In the material below, rename "Instruction" to "Command" wherever it occurs, and leave everything else unchanged.

# start of Dataset

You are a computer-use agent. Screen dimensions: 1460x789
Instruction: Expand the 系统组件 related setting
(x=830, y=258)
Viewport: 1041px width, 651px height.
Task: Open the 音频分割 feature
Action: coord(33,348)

# end of Dataset

Task response:
You are a computer-use agent. Screen dimensions: 1460x789
Command: Expand the 系统组件 related setting
(x=830, y=258)
Viewport: 1041px width, 651px height.
Task: Open the 音频分割 feature
Action: coord(33,348)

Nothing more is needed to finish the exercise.